Berburu Tiwul dan Kawannya
Musim hujan memang mampu membangkitkan semangat atau keinginan untuk terus mengunyah. Lebih mudahnya disebut hasrat ingin ngemil atau blangkemen kalau dalam bahasa Jawa. Mungkin hal tersebut memang sudah naluri setiap manusia. Dan imbasnya bagiku yang doyan ngemil juga adalah pemborosan! Gimana gak boros kalau setiap pulang kerja sore hampir selalu mampir untuk membeli jajanan; entah itu terang bulan, singkong keju, gorengan, atau yang paling terbaru dilakukan yaitu jajan tiwul dan kawan-kawannya.
Lho?! Memangnya ada yang jual tiwul di sore hari?

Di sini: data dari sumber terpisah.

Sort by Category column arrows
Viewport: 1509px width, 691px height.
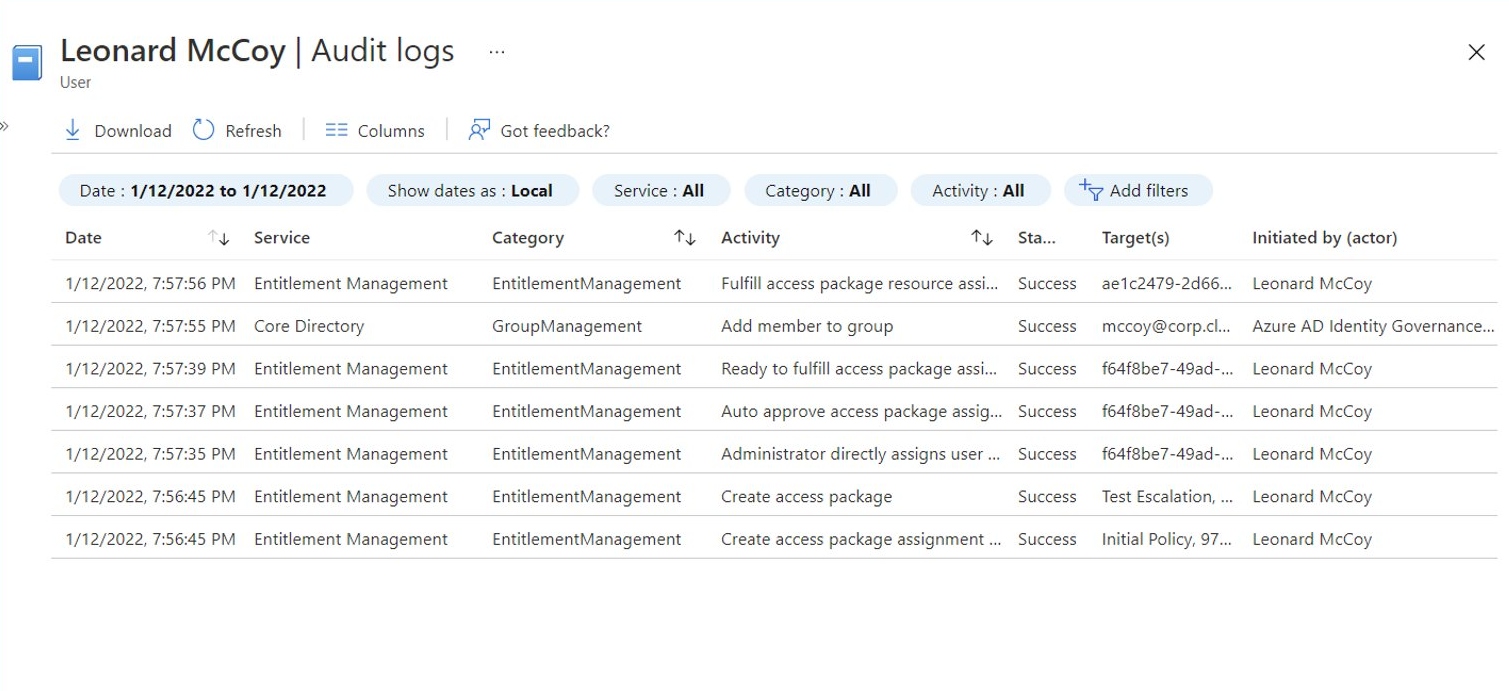click(685, 238)
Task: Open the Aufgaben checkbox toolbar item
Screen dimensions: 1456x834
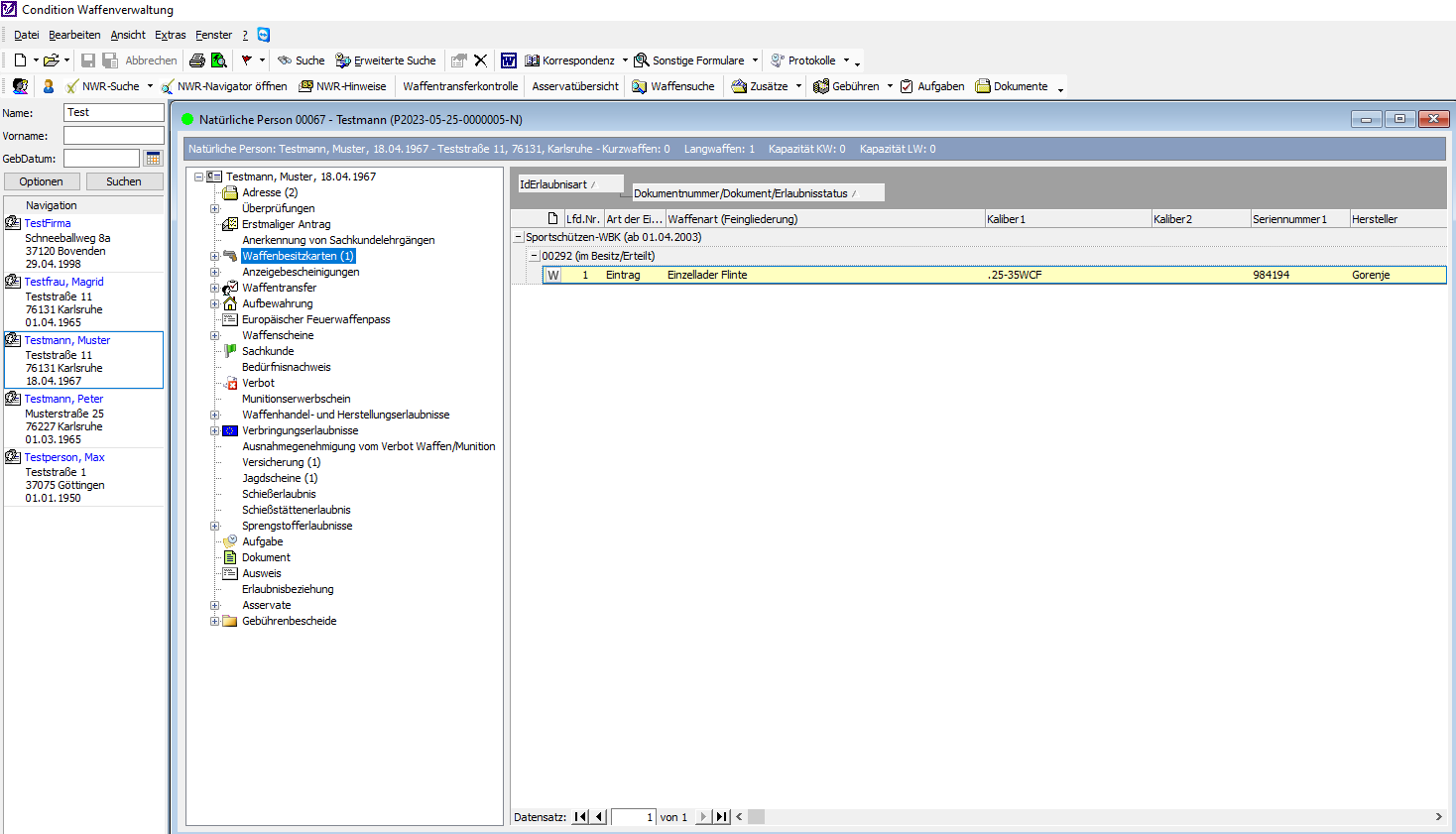Action: click(907, 86)
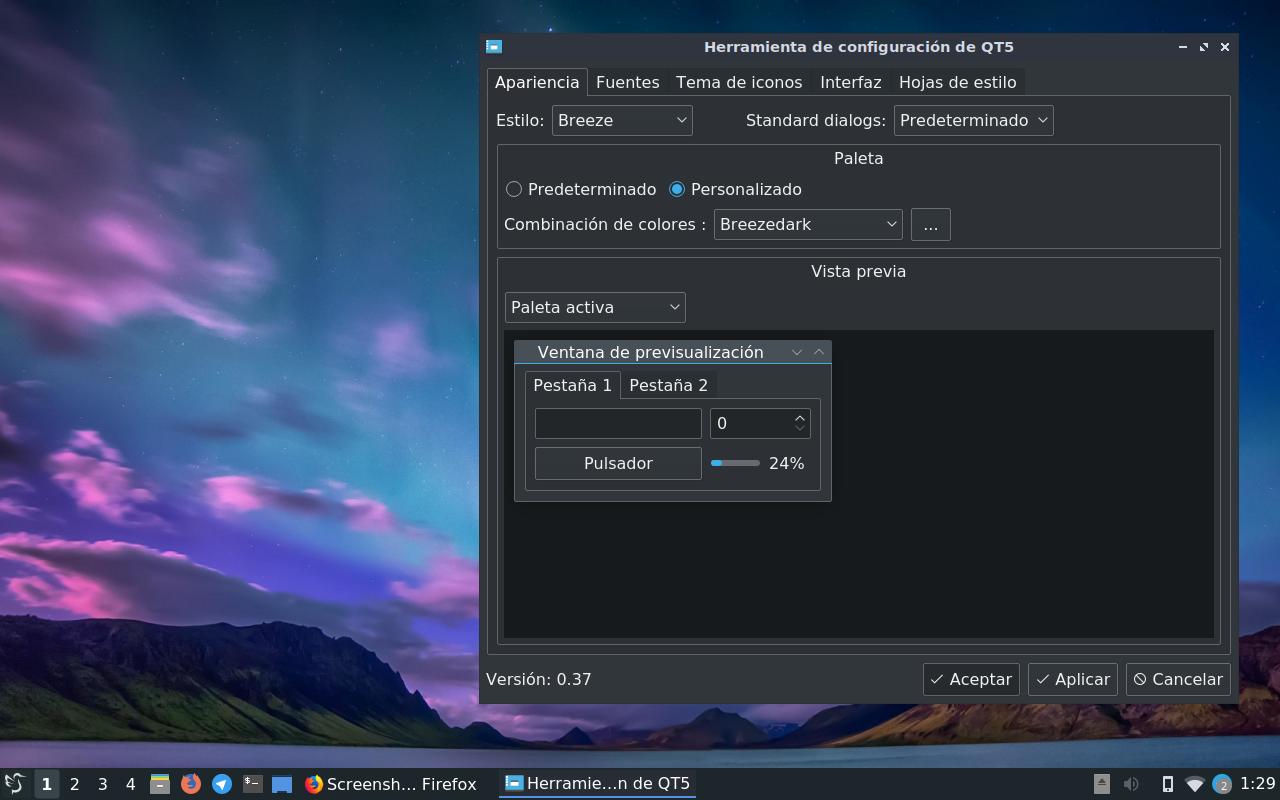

Bukannya tiwul cuma ada di pasar-pasar tradisional yang buka saat pagi? Atau mungkin belinya di Yu Tum yang ada di Wonosari itu? Hellooo... ngapain beli tiwul sampai jauh-jauh ke sana? Hehehe... Yak, untuk para penggemar tiwul beserta kawannya si gatot, ada kabar baik nih! Sebenarnya yang ingin aku bagi ini bukanlah kabar baru, tapi siapa tahu ada dari kalian yang belum ngeh. :D
Jadi begini, beberapa hari lalu pada siang menjelang sore yang mendung *ciyeee bahasanyaaa...* tiba-tiba aku ngidam dengan yang namanya tiwul dan gatot. Tapi mau beli di mana? Akhirnya, teringat ibu yang pernah bercerita kalau di utara Tugu ada seorang simbah berjualan makanan tradisional yang berbahan dasar singkong tersebut. Dan bukan sembarang berjualan, tiwul dan gatot buatan simbah tersebut nyata enaknya. Ya, ibu memang pernah membelikannya untuk kami anak-anaknya.
Sorenya, sepulang kerja aku pun mampir ke sana. Ketika itu hampir pukul lima dan ternyata penjualnya baru persiapan membuka lapak, dan asal tahu saja... yang mengantri sudah banyak. Sempat mengurungkan niat saat melihat banyaknya antrian, namun kemudian luluh juga begitu melihat ada si cenil yang centil melambai-lambai minta dibeli juga. :)) Ternyata lagi, lapak simbah tersebut begitu kecil di trotoar dekat jalan masuk menuju Pakuningratan.
Sebelumnya aku pernah mencari lapaknya bersama seorang kawan, tapi hasilnya nihil. Sampai bolak-balik di sepanjang Jl. AM. Sangaji, tak ketemu juga lapak yang dimaksud, padahal sebelumnya ibu sudah memberikan ancer-ancer dengan jelas. Usut punya usut, ternyata saat itu memang sedang tidak berjualan. Ah, untung beberapa hari lalu aku tak sial seperti pengalaman pertama.
Hasil bersabar menunggu antrian; didapatlah dua bungkus tiwul, sebungkus gatot, dan sebungkus cenil yang pada awalnya tak niat dibeli. Masing-masing harganya 2.500 rupiah, jadi jajan sore itu bertotal 10.000 rupiah.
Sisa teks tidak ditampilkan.